Re:The actual vulnerability (Score:2, Interesting)
To give one example of why it can be bad for a package manager to accept older metadata when it has previously seen more recent (valid/signed) metadata: If you are installing a new package (rather than updating a package) and the old package you are served doesn't conflict with your currently installed packages, you will be installing a package that may have known security vulnerabilities. Additionally, the attacker who gave you that package may know your IP address now.
In this case it does not matter that the packages are signed. And if the metadata isn't signed, the above still applies but is easier to exploit.
Well, sign the catalog then. (Score:1, Interesting)
Hmm. How to defeat that. Easy enough.
Firstly, the catalog would have to be signed. (The list of the current versions of the packages, I guess it's the metadata rather than the data.) And it would have to have a datestamp in it. And the catalogue would have a copy (or the copy of) the signature that would otherwise be attached to the packages themselves.
Then it's easy for a client machine to verify the catalog is correct (is correctly signed by a trusted key). Validate the datestamp in it and alert if the catalog is old (say, older than three months ago). When you download a package, it takes the signature from the trusted catalog and uses that signature to verify the package, proving the package file is a currently supported version.
(If the package download doesn't match the signature then it will fail the signature check like any other modification. Technically, checking this is a fullly signed singature isn't required, merely that it matches a cryptographically secure hash in the catalog but I imagine it's safer and easer to just verify the signature on the package in its own right. Packages may carry the signature themselves which would allow stand alone installations of the package - but of course, no guarentee that it is the latest version.)
Yes, this means monthly updates to the catalog, but the only parts changing (aside from actual updates) are the catalog datestamp and catalog signature, which I imagine would be reasonably small if something like rsync copied the data.
And, yes, this does mean a three month window for this attack. One way around that is for the 'current datestamp' to be available on a trusted central site (signed and/or SSL protected) and the package manager refuse to load a catalog until it has the catalog version that matches that current datestamp. This would probably only be a couple of hundred bytes at most. Maybe a weekly check would be sufficient.
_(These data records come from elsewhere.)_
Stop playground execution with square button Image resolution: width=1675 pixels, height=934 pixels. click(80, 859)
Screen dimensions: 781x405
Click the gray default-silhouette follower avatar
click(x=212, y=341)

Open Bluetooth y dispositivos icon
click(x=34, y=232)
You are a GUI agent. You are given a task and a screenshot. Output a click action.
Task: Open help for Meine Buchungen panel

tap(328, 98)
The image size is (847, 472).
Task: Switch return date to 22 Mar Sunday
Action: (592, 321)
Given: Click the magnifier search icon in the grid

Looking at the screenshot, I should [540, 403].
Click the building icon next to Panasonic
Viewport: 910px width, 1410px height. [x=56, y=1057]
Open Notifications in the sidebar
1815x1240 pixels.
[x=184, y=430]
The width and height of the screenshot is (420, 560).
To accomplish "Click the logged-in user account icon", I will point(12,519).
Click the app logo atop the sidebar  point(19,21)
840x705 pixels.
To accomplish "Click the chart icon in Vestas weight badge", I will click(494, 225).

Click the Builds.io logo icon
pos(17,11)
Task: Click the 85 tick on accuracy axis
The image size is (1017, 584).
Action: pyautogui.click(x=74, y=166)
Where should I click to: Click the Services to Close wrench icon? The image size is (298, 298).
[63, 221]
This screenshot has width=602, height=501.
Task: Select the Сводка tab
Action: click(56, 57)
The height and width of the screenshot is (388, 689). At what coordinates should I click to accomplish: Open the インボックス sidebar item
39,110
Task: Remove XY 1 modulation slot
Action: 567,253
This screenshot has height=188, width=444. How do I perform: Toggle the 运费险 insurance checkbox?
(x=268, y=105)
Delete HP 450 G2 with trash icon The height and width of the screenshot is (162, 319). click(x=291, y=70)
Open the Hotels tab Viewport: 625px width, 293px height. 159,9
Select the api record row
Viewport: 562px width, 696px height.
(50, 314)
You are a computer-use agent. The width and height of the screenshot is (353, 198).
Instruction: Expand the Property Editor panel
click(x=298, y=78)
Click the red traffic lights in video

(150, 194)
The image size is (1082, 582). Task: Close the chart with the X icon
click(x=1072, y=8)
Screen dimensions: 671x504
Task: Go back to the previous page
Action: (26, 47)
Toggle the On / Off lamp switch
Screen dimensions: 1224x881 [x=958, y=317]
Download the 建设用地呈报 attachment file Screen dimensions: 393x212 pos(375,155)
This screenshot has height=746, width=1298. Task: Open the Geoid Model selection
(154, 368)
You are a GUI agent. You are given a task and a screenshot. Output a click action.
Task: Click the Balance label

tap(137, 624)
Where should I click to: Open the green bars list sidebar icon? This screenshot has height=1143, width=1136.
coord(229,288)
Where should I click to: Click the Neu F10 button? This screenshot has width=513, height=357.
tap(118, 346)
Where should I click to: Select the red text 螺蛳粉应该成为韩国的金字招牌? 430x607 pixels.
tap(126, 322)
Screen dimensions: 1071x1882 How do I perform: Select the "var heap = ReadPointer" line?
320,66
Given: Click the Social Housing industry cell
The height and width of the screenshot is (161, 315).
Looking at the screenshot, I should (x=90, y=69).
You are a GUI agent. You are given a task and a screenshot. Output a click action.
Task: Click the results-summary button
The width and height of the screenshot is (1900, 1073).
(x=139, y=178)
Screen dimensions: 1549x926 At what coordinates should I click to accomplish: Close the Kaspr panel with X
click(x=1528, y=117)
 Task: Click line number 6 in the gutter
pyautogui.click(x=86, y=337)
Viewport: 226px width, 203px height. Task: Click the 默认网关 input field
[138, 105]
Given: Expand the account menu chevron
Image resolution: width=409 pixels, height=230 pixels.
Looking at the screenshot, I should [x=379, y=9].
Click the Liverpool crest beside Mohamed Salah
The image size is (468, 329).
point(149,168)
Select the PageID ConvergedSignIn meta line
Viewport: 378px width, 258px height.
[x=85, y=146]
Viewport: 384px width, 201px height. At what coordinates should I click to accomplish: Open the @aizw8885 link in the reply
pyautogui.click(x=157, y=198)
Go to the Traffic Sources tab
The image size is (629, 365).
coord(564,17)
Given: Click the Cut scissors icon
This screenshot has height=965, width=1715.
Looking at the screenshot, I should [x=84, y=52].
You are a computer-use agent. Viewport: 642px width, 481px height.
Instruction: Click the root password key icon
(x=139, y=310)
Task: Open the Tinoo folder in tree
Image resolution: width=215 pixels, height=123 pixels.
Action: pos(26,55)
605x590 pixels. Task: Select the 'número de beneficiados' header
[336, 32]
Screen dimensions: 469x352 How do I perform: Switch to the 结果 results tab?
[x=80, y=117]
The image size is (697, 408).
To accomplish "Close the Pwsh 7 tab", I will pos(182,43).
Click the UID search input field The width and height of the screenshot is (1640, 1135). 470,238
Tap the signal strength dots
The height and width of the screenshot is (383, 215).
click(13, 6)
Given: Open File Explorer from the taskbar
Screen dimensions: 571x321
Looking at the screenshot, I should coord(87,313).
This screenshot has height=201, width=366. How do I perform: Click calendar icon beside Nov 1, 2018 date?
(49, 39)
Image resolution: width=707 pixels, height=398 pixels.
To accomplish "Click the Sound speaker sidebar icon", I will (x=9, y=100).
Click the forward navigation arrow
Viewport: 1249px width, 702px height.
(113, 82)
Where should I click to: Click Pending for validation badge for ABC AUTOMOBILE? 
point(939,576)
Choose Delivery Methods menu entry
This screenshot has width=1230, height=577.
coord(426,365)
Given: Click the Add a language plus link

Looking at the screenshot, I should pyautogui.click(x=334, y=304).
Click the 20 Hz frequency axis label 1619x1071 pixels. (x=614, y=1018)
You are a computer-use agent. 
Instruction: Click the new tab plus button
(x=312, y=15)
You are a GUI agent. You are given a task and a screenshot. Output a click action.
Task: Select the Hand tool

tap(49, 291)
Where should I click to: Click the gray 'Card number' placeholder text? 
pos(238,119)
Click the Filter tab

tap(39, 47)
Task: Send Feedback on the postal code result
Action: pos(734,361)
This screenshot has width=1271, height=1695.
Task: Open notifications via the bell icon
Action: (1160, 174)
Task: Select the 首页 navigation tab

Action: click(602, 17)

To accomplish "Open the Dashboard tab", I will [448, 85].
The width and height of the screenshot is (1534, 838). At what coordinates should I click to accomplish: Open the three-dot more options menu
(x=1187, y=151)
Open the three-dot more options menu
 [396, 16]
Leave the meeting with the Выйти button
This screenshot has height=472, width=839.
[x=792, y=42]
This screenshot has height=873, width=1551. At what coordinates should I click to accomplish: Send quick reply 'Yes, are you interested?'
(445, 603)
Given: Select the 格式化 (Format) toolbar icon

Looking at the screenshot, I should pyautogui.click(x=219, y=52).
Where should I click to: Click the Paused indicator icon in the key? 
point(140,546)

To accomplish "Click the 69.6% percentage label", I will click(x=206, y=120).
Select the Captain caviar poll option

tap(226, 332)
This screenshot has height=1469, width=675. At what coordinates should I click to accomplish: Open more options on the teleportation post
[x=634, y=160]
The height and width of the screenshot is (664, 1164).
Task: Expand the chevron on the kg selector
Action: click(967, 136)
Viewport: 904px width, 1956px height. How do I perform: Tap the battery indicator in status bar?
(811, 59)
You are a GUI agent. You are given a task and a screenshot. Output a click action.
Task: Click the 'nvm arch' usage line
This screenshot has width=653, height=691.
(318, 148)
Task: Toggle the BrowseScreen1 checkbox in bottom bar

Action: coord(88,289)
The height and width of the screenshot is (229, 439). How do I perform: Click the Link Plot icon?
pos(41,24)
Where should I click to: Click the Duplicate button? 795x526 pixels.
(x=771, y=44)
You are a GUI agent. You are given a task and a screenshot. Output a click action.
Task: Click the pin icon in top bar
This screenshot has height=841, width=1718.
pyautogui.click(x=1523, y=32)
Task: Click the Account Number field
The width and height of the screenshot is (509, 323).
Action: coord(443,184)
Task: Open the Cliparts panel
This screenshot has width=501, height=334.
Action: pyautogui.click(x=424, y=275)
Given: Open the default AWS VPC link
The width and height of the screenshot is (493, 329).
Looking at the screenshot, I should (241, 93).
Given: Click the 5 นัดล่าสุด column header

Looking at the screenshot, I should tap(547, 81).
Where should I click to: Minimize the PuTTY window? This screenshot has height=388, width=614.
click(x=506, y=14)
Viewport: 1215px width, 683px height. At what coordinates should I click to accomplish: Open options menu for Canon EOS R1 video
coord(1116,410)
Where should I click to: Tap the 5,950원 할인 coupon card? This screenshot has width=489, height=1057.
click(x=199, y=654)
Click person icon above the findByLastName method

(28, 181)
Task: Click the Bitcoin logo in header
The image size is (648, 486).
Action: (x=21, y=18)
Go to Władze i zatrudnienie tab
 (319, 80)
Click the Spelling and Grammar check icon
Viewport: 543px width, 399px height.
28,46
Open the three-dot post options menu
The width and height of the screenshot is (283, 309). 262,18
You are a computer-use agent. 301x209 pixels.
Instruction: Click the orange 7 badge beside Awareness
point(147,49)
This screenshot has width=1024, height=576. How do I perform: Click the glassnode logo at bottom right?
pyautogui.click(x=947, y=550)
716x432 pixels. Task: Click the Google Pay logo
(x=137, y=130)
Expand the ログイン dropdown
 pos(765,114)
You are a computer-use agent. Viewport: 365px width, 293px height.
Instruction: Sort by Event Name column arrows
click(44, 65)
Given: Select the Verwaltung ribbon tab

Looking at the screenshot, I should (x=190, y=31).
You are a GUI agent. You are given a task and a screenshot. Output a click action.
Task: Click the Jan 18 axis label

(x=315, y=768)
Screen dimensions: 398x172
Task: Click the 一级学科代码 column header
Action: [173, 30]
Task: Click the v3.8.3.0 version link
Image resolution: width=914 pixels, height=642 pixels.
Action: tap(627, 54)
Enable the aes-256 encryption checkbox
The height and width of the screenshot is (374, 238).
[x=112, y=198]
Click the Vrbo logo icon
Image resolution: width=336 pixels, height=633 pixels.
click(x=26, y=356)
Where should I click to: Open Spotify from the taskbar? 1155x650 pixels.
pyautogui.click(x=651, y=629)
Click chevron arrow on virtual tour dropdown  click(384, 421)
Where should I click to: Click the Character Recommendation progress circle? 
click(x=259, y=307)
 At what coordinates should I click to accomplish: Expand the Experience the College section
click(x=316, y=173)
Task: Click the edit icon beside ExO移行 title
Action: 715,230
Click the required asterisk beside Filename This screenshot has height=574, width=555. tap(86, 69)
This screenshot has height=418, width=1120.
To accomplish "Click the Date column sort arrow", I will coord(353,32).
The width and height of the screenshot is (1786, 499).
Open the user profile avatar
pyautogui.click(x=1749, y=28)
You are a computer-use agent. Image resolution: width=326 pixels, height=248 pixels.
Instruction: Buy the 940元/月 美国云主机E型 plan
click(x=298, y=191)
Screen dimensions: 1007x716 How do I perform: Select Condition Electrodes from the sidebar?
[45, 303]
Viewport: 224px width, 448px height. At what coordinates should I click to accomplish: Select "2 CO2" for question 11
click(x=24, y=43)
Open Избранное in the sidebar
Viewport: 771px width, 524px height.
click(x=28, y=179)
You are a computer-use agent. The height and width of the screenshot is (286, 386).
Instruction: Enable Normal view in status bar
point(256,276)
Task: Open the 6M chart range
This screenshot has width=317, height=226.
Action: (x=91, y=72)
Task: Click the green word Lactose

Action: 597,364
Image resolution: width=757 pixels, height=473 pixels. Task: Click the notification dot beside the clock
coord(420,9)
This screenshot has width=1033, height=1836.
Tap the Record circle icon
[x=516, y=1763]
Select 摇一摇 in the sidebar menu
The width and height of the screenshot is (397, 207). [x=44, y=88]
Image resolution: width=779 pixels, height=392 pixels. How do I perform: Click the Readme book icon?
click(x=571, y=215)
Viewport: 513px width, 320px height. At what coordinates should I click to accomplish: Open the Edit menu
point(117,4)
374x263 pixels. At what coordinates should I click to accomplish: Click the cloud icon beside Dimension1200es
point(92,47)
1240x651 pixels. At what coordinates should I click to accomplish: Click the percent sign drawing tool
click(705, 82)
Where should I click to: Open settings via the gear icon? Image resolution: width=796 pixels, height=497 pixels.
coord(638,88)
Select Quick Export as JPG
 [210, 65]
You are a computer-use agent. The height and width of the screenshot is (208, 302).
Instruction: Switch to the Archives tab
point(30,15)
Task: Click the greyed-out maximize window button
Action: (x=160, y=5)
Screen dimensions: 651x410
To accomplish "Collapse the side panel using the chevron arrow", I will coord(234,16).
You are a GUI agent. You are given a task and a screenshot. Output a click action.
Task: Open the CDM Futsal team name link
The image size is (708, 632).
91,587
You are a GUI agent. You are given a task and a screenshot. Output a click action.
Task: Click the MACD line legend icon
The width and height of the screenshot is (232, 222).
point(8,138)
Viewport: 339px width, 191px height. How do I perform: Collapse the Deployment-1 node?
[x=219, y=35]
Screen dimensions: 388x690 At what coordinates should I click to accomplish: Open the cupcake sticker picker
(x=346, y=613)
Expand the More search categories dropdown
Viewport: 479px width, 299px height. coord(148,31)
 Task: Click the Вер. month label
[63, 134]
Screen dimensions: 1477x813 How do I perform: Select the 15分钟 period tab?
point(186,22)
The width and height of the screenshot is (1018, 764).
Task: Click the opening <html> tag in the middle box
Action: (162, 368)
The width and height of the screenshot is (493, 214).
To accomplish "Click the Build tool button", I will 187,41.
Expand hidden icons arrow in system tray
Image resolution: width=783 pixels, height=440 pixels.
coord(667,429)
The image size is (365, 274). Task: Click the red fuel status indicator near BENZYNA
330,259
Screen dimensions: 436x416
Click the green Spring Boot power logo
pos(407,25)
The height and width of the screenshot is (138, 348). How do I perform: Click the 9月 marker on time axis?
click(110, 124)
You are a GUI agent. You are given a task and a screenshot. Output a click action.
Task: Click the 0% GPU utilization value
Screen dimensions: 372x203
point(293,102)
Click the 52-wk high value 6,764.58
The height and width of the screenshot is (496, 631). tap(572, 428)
Re:Well, sign the catalog then. (Score:5, Interesting)
I just verified with my distribution, and the package metadata is not used when calculating the signature, so this is a valid vulnerability.
Re:Compile from source yourself! (Score:1, Interesting)
Been there, done that (Score:3, Interesting)
You joke, but I've actually built gcc with a C interpreter, and used that to build gcc binaries. We did it primarily as a stress-test of the interpreter, but it was nice see that the resulting gcc binaries were the same as those built with a compiled gcc.
Re:Not a real issue with Debian today (Score:3, Interesting)
If you use the Debian Security Analyzer [www.enyo.de], you cannot simply supply vulnerable versions of packages as they will still be listed by debsecan.